HB: Oh really? Do you know what museum that’s in?
GK: I believe that’s in Brussels. I’ve not seen it, but I have a poor photograph of it. We also have flies. There are two kinds of flies that are seen, the large golden flies, which are supposed to be awards for valor, tenacity in battle, and these are large, 2 to 3 inches in length, for example, three of them that were on a necklace. We also find a small flies on mummy necklaces. These are maybe a quarter of an inch in size, made from everything from faience to silver to gold. Those are quite common in the Egyptian mummy jewelry or amulet area. There appears to be some good evidence for darkling beetles or flour beetles. And they had some concerns about water beetles. There’s a spell in the book of the dead against water beetles and I found, when I was at the British Museum going through the amulet collection, there was one amulet that was very smooth and stylized, just like a water beetle, in the same shape as well.
I wrote a paper for Kmt: A Modern Journal of Ancient Egypt, titled “Beetle Gods, King Bees & Other Insects of Ancient Egypt” a few years back—sort of a survey of all these different insects that you find in Egyptian literature and archaeology.
HB: Modern people tend to have ambivalent feelings about bees: we know they’re important for the ecosystem and we love honey, but most of us don’t really like being close to bees because we’re afraid of being stung. Did the Egyptians have a similar relationship with bees?
GK: The Egyptians are the first beekeepers that we have definitive evidence for. The oldest record of true beekeeping, which consists of providing the bees with an artificial cavity in which the bees can build honeycomb and raise their young and produce honey and what have you — that honor, right now, goes to the ancient Egyptians. They may not have been the first, but we have the oldest record of true beekeeping with the Egyptians. And we know from tomb paintings and temple carvings that they were not wearing any protective gear, so if they were afraid of being stung, it’s not being shown in their illustrations.

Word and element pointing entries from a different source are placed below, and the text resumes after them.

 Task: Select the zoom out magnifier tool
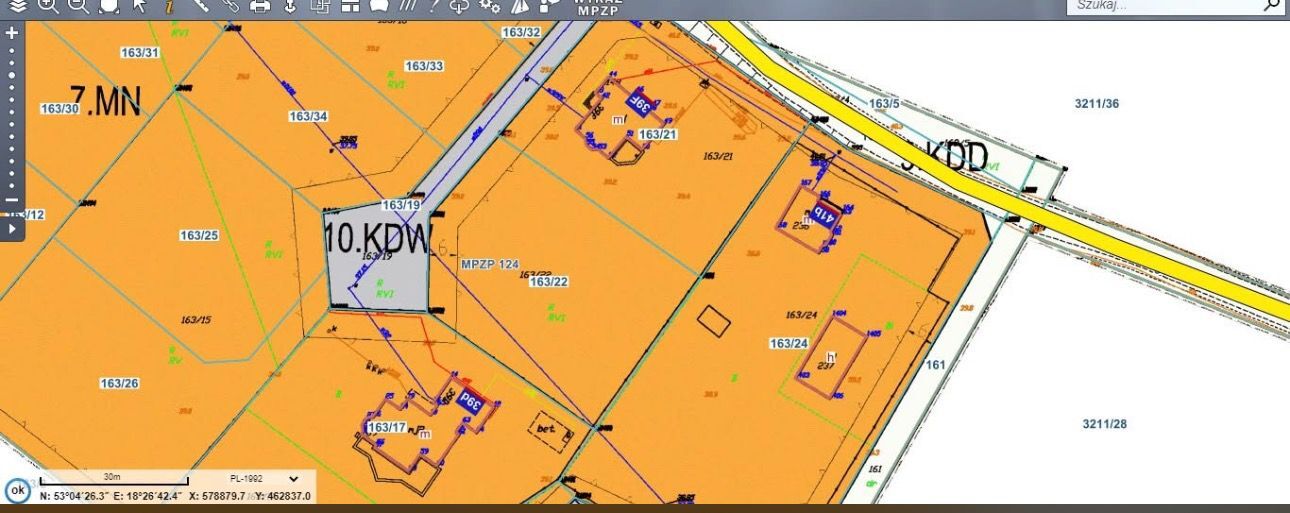[x=78, y=5]
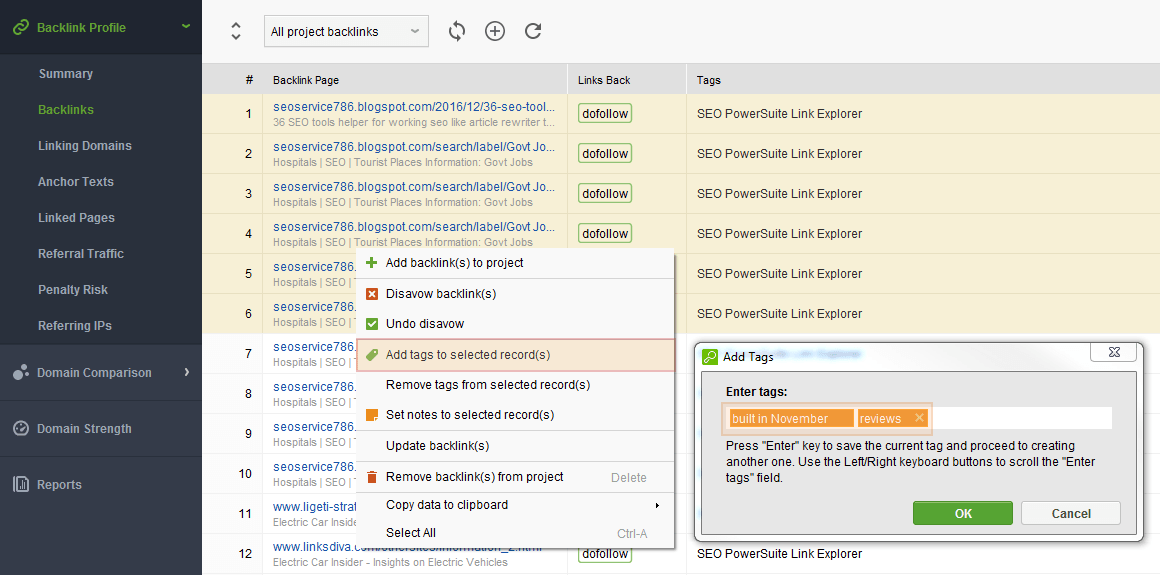Click the up-down sort arrows icon
This screenshot has height=575, width=1160.
[236, 31]
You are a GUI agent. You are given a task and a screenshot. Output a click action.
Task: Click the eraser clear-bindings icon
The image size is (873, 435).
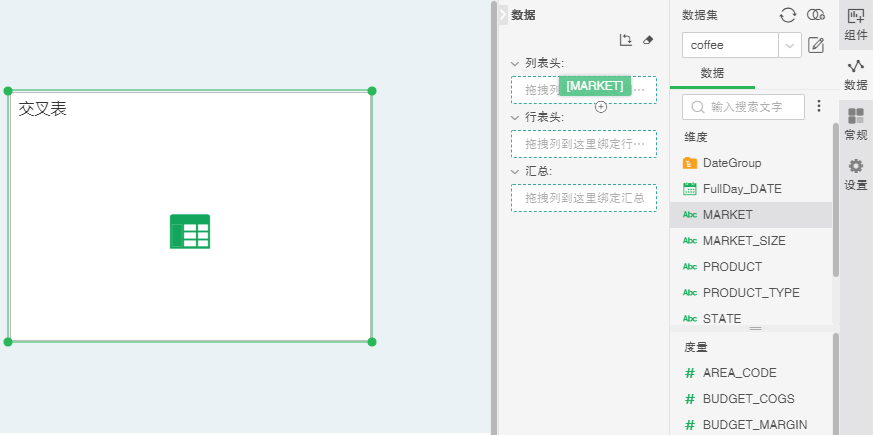648,40
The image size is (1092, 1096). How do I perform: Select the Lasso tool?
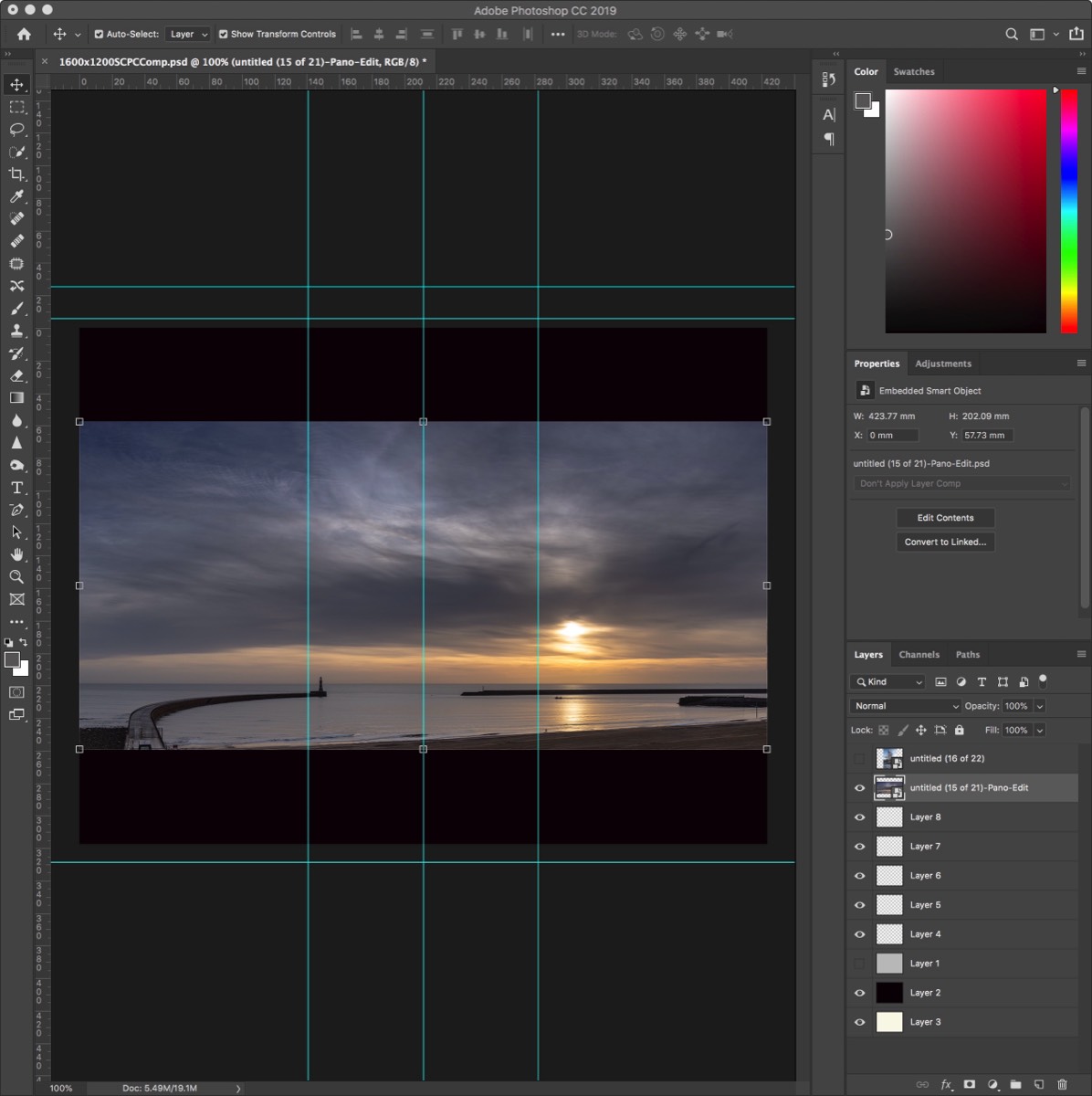[16, 130]
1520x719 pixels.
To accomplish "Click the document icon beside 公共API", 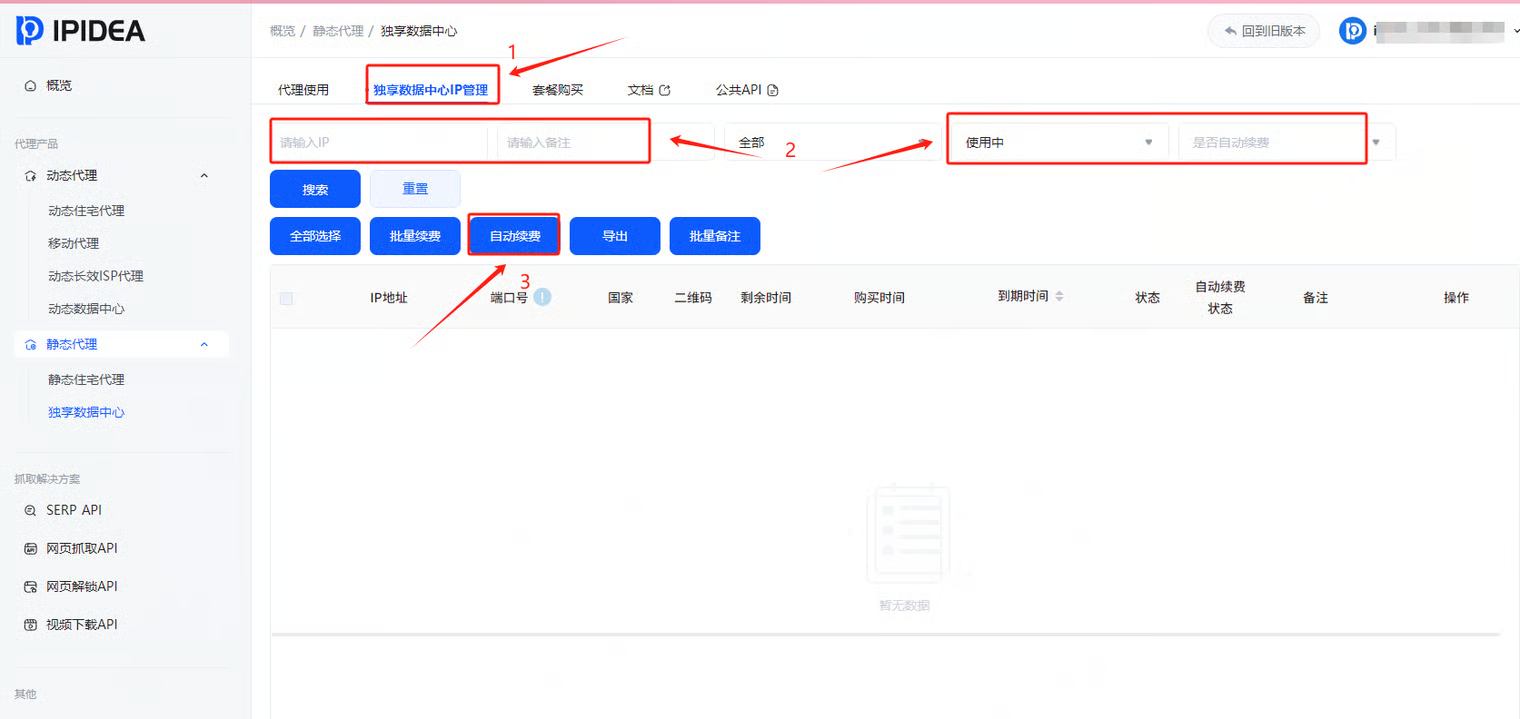I will tap(772, 90).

We know from the tomb of Rekhmire, an 18th dynasty vizier, there’s a scene where one of the beekeepers is actually holding an incense censer. And they’re giving the bees an offering of incense. Now of course we know today that we smoke the bees to quiet them down, and because they considered the bees the gift of the god Re, this offering seems like a logical thing to do from our read, that you’d honor your god with incense, but that smoke would also quiet the bees down. You can almost see the behavior change in the bees.